A folha em branco é sempre um desafio para o educador e para o educando , um limite a ser ultrapassado através de preenchimentos, sejam eles feitos de letras, palavras, textos, números, desenhos, gráficos e até rabiscos. Se pensarmos numa tela em branco a espera das mãos engenhosas do pintor, pensaremos também num vasto universo de possibilidades, com variadas combinações de cores, texturas e imagens, que certamente nos levarão a tecer os mais complexos símbolos visuais. E acabaremos por visualizar a obra mesmo antes de o artista começá-la, preenchendo os espaços vazios com os nossos próprios significados. Se uma tela em branco nos estimula a criar, a imaginar, a abstrair, por que não conseguimos obter o mesmo sucesso com a folha em branco? Por que nossos alunos não são estimulados a exercer a sua palavra, o seu discurso, expondo livremente suas idéias? Por que alguns alunos preferem fazer cópia das cópias dos livros didáticos? A escola pública, destinada às camadas populares, vem formando autores ou copistas? Que interesses políticos, sociais e econômicos estão por trás da “ineficiência” do bem público? A quem interessa deixar em branco a educação do nosso país? Se nossas crianças não aprenderem a dar significados às folhas em branco que teimarão em passar em suas vidas, quem as escreverá por elas?

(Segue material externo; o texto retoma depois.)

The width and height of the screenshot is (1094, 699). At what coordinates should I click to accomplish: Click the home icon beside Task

Questionamentos que nos levam a pensar que nada nasce pronto e acabado. Um texto, uma pintura, um pensamento, todos necessitam de criação e construção. E no que diz respeito à construção da linguagem, tanto Paulo Freire quanto Freinet acreditavam na capacidade de o aluno organizar sua própria aprendizagem. Ambos deram grande importância ao “texto livre”, associando a leitura da escrita à leitura de mundo. Insistindo na necessidade, da criança ou do adulto, de ler entendendo o que está escrito, de falar e escrever seus pensamentos e organizá-los com liberdade. É através da relação dialética entre a leitura de mundo e a escrita livre que a pedagogia “humana” pode vir a intensificar o processo proximal entre a linguagem e o sujeito, agente formador da sua história social. A linguagem é fator essencial de transformação. O oprimido pode mudar sua realidade através do uso que faz da linguagem. A linguagem afetiva nos tira do isolamento, nos mobiliza, nos une e nos conforta. É impossível conceber uma prática pedagógica que não creia na linguagem amorosa, que não traga entre seus fundamentos, o valor cognitivo da afetividade.

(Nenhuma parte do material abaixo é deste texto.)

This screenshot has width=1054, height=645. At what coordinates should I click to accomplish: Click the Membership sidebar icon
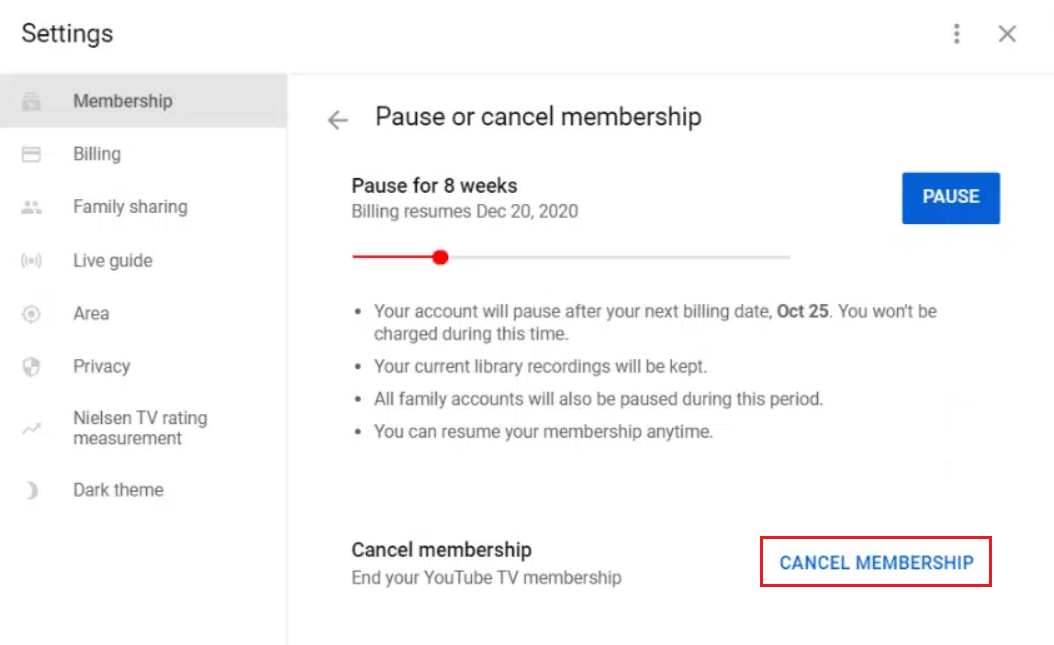(x=32, y=101)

Possibilitar aos alunos uma produção escrita que parta de um acontecimento espontâneo é produto de uma confiança incondicional na linguagem. Pois escrever é “fazimentos” . Não é com temas soltos, como “A natureza” ou “Minhas Férias”, que conseguiremos dar sentido à construção textual dos nossos educandos. Isto minimiza o caráter cognitivo da escrita, reduz a sua significância ao vazio. Quando nos bloqueamos, com algum tipo de censura ou ainda, quando bloqueamos os que nos cercam, interrompemos o fluxo criativo da escrita, interrompemos o “diálogo” e nos isolamos na inércia. Lembrando Paulo Freire, “o educador que castra a curiosidade do educando em nome da eficácia da memorização mecânica do ensino dos conteúdos, tolhe a liberdade do educando, a sua capacidade de aventurar-se. Não forma, domestica”. (Freire, Paulo. 1996, 63)

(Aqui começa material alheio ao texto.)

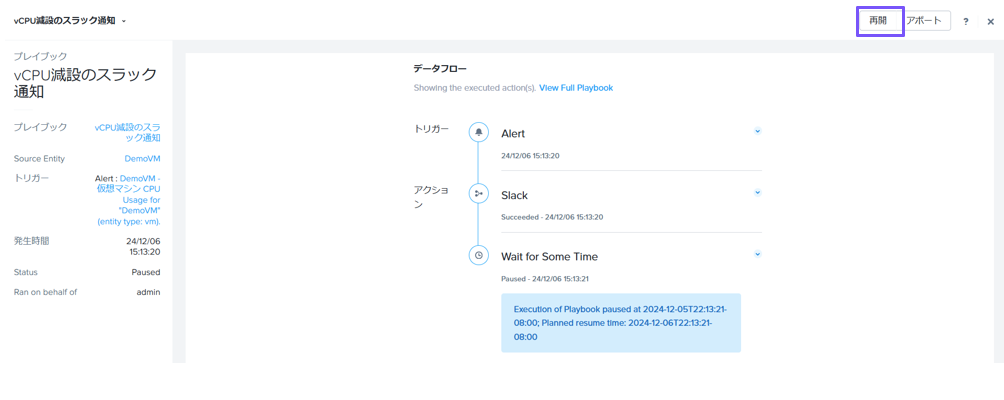This screenshot has height=400, width=1004.
Task: Click the データフロー section heading
Action: tap(439, 68)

No Cotidiano Escolar a folha em branco está entre o medo e o prazer, entre os sons e os silêncios - uma linguagem feita de sussurros e berros, silenciamentos e dor. Mas aprendemos com o carpe dien que o silêncio está repleto de vozes camufladas, ventanias e preces veladas. Basta o silêncio para ouvirmos a música que quisermos. E talvez só queiramos ouvir o silêncio, e nele guardarmos o nosso som: que é um pouco de choro e um pouco de riso. Talvez seja o som do sonho da nossa criança que ainda não ousamos revelar.